• [Data in this exercise]
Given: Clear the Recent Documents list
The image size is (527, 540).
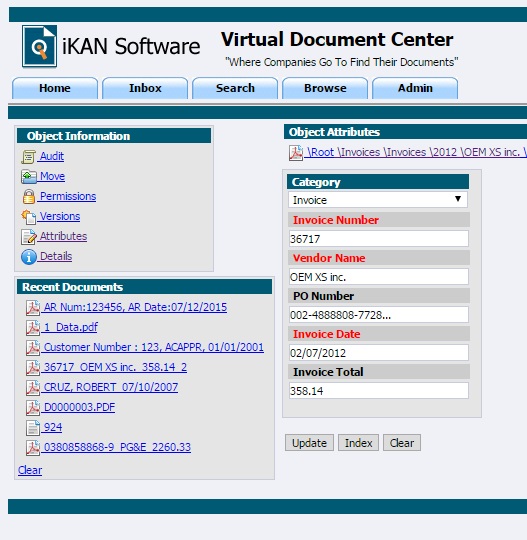Looking at the screenshot, I should click(x=30, y=470).
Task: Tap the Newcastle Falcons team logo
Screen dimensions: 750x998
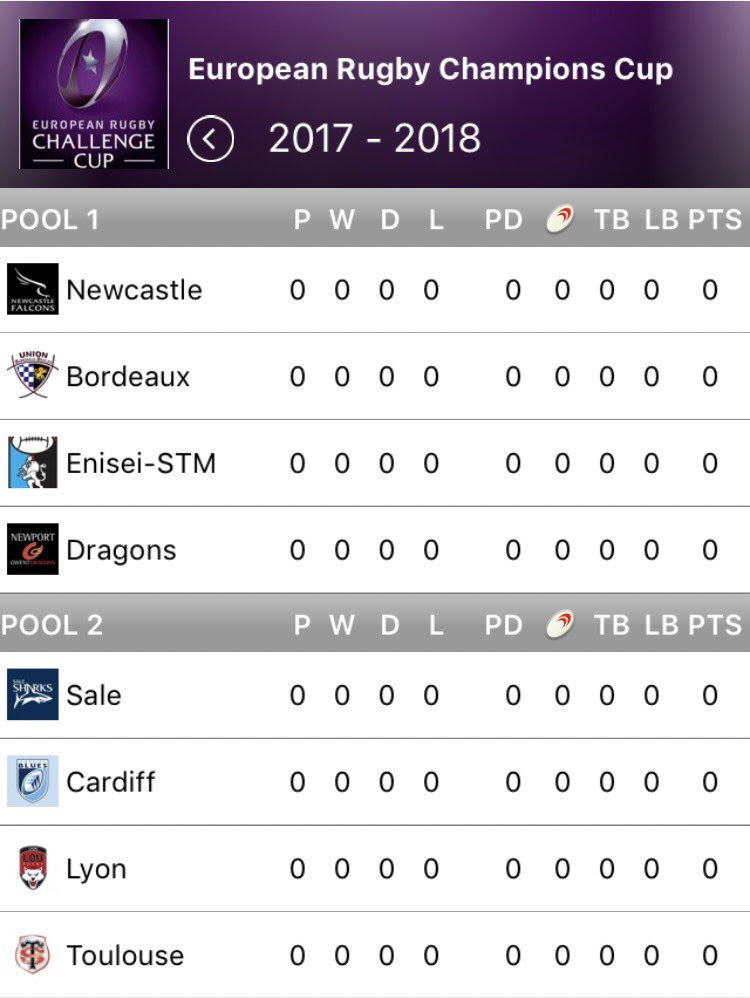Action: (33, 290)
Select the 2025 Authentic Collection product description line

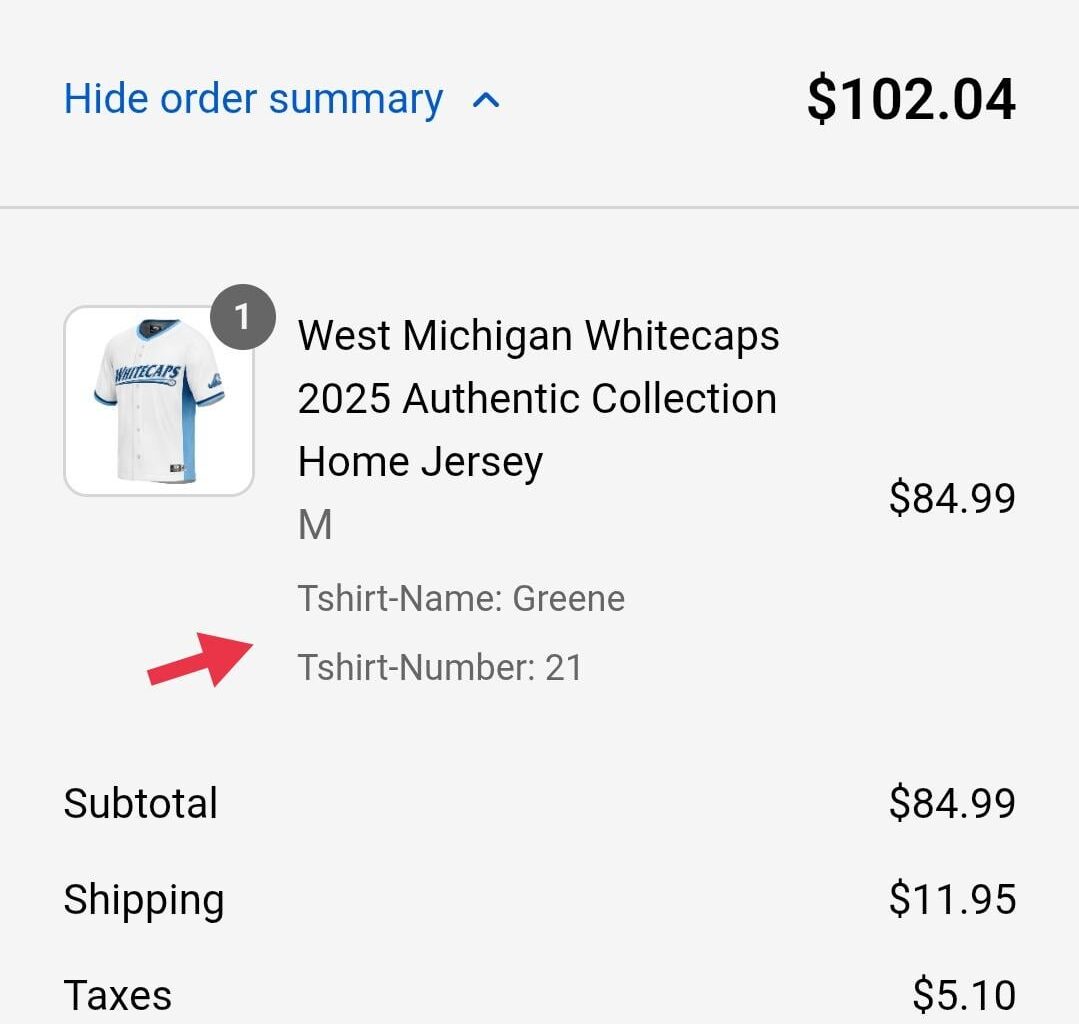click(537, 397)

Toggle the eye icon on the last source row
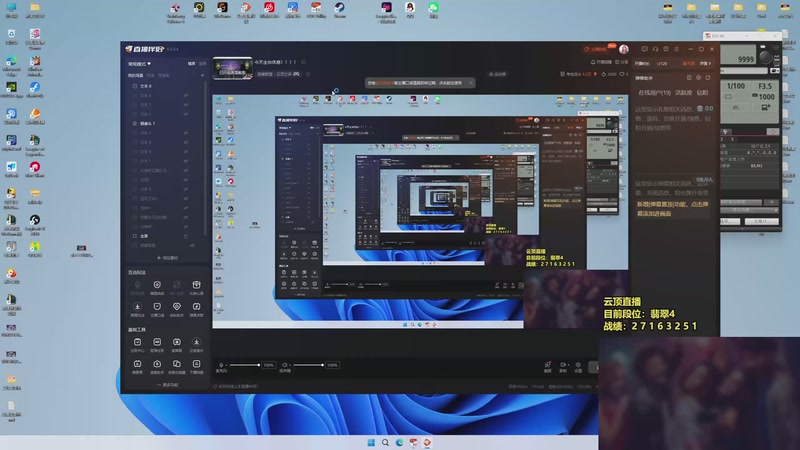point(192,245)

• [The problem]
Write out the data word for word. Any picture is to be skipped.

• [Your response]
Given: Clear the Recent Documents list
The image size is (527, 540).
Looking at the screenshot, I should click(x=30, y=470).
Task: Tap the Newcastle Falcons team logo
Screen dimensions: 750x998
Action: (33, 290)
Select the 2025 Authentic Collection product description line

click(537, 397)

Toggle the eye icon on the last source row
point(192,245)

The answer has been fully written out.